EXCERPTED RECORDS Start Marker

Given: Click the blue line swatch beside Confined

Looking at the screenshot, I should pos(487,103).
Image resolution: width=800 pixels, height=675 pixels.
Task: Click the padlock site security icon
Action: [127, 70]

EXCERPTED RECORDS End Marker

EXERCISE REQUIREMENTS
Return the data in its entirety, exactly as given.

YOUR RESPONSE
Given: Click the blue line swatch beside Confined

Looking at the screenshot, I should pos(487,103).
Image resolution: width=800 pixels, height=675 pixels.
Task: Click the padlock site security icon
Action: [127, 70]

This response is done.